むの字屋辞典

索引に戻る

 


◆ ま ◆

まずい【無味い】うまくもなければ、まずくもない味わいのこと。
「無味い」と書くのは庵主の造語である。この表記は
一般的には通用しない。
対義語は「有味い〈うまい〉」である。
「うまい」と「まずい」は反対語とされているが、庵主はそれはお酒の味わいに対する自分の好みの度合いとみるのである。
それは愛情と同じである。
好きと嫌いは反対語ではないという。いずれも相手に関心があるということだからである。関心の程度が高い時を好きといい、低い時を嫌いというのだという。
心がひかれないことを無関心という。嫌いだと思うのもまた好きのうちだという考察である。
お酒の「うまい・まずい」もそれと同じである。
うまいとか、まずいとか感じるお酒は味があるお酒である。有味いお酒なのである。
それに対して、うまもくなければ、かといってまずいともいえない、お酒以前のただのアルコール飲料でしかないという味わいのないお酒がある。そういうお酒を無味い酒と呼んでいる。呑む甲斐がないお酒である。呑むまでもないお酒である。お金を出して呑むお酒ではない。
とはいえ、そういうお酒がもてなしで出てきたときには従容として味わうのである。
そういう場合は、お酒を御馳走してくれる相手方の心遣いを味わうのである。
無味いお酒は、普通酒に多いが、特定名称酒でもよくあることなので、お酒の品格とは関係ない。
値段は安いお酒でも心に叶うものはあるし、高いお酒なのにちっとも心に滲みてこないつれない味わいのお酒もある。呑んでもむなしくなるお酒である。
安い酒だと思って呑んだ最初の一杯が無味いお酒だと、口直しにうまいお酒が呑みたくなるからかえって高くつくのである。
庵主はお酒の量が呑めない質〈たち〉であることもあって、最初からうまいお酒しか呑まないのは、その方が安上がりだからなのである。
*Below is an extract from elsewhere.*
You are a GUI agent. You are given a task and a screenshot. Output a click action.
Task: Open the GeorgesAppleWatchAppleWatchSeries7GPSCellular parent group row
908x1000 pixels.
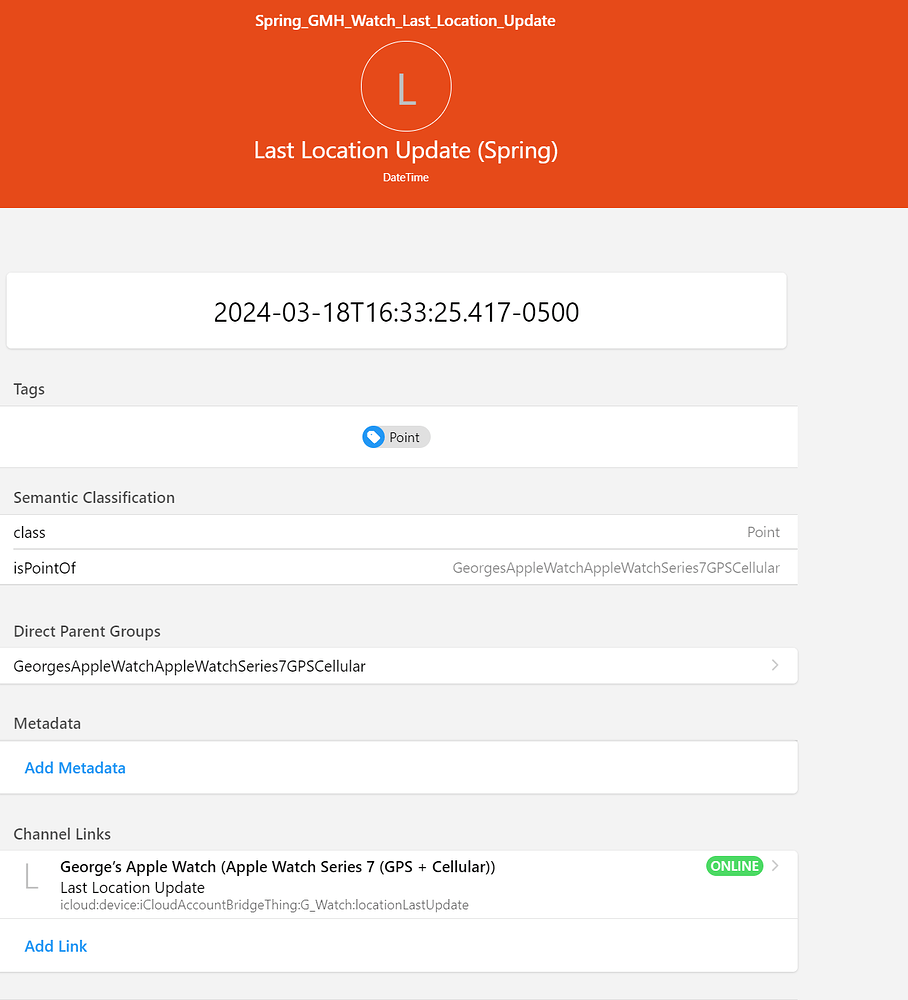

●ブログの参考頁

まずい【不味い】味はあるが、自分の好みの範疇にはいらないということ。「まずい」と書いても同じだが、文章の読みやすさを考慮して、状況によって、「美味い・不味い」と「うまい・まずい」を使い分けている。漢字書きと仮名書きに意味の違いはない。
「美味い」は「おいしい」とも読めるので紛らわしいことからできるだけ使いようにしている。

まずい【まずい】
(1)自分の好みの基準に達していない味わいのこと。
(2)味はあるが、品が感じられない味わいであること。

まっとう【真っ当】本筋からはずれていないこと。
お酒に関しては、造り手の気合が伝わってくるお酒をいう。